Please reproduce the data below exactly, from the first line through the line containing "Viewport: 1000px width, 562px height.", and leave every later line out.

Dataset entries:
◇ ◇ ◇
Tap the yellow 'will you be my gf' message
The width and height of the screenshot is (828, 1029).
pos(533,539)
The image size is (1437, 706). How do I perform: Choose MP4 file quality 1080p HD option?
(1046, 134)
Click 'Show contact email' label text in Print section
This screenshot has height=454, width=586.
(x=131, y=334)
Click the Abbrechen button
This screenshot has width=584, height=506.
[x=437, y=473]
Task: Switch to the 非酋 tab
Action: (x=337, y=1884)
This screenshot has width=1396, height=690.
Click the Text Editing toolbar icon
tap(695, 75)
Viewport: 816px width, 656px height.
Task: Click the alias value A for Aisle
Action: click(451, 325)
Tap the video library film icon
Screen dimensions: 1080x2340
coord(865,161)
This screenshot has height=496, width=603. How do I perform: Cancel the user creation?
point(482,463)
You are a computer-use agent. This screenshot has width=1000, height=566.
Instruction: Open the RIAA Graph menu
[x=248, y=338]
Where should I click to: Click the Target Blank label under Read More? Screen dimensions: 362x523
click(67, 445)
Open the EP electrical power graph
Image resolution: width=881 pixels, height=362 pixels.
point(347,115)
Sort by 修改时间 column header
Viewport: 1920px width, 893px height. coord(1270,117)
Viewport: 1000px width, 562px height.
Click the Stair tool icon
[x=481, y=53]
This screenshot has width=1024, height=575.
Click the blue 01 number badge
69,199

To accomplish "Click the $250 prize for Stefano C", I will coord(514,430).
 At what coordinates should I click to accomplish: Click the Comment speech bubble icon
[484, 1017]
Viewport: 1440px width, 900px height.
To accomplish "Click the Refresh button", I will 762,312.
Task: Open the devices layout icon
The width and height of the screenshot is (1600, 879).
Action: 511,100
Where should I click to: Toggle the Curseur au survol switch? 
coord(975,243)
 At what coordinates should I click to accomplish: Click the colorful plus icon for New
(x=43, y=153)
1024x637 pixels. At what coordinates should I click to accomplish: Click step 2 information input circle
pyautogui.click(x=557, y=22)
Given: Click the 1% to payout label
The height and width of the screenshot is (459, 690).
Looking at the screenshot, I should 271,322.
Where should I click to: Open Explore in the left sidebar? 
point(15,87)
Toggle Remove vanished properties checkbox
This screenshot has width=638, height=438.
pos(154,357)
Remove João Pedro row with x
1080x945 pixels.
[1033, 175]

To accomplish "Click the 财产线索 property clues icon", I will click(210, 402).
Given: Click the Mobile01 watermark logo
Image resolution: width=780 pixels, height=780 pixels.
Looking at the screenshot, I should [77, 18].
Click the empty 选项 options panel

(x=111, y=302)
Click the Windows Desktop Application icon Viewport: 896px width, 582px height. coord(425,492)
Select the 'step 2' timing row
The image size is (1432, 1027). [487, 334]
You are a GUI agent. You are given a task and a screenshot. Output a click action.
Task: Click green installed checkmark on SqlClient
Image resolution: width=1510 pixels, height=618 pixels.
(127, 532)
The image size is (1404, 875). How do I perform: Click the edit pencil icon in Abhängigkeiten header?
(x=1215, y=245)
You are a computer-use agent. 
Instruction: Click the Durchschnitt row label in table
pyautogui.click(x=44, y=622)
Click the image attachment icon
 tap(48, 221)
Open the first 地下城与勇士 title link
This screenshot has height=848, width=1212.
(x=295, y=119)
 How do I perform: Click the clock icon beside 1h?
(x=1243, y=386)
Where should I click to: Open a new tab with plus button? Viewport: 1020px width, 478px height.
◇ ◇ ◇
• [Output of the task]
Tap the yellow 'will you be my gf' message
The width and height of the screenshot is (828, 1029).
pos(533,539)
The image size is (1437, 706). How do I perform: Choose MP4 file quality 1080p HD option?
(1046, 134)
Click 'Show contact email' label text in Print section
This screenshot has height=454, width=586.
(x=131, y=334)
Click the Abbrechen button
This screenshot has width=584, height=506.
[x=437, y=473]
Task: Switch to the 非酋 tab
Action: (x=337, y=1884)
This screenshot has width=1396, height=690.
Click the Text Editing toolbar icon
tap(695, 75)
Viewport: 816px width, 656px height.
Task: Click the alias value A for Aisle
Action: click(451, 325)
Tap the video library film icon
Screen dimensions: 1080x2340
coord(865,161)
This screenshot has height=496, width=603. How do I perform: Cancel the user creation?
point(482,463)
You are a computer-use agent. This screenshot has width=1000, height=566.
Instruction: Open the RIAA Graph menu
[x=248, y=338]
Where should I click to: Click the Target Blank label under Read More? Screen dimensions: 362x523
click(67, 445)
Open the EP electrical power graph
Image resolution: width=881 pixels, height=362 pixels.
point(347,115)
Sort by 修改时间 column header
Viewport: 1920px width, 893px height. coord(1270,117)
Viewport: 1000px width, 562px height.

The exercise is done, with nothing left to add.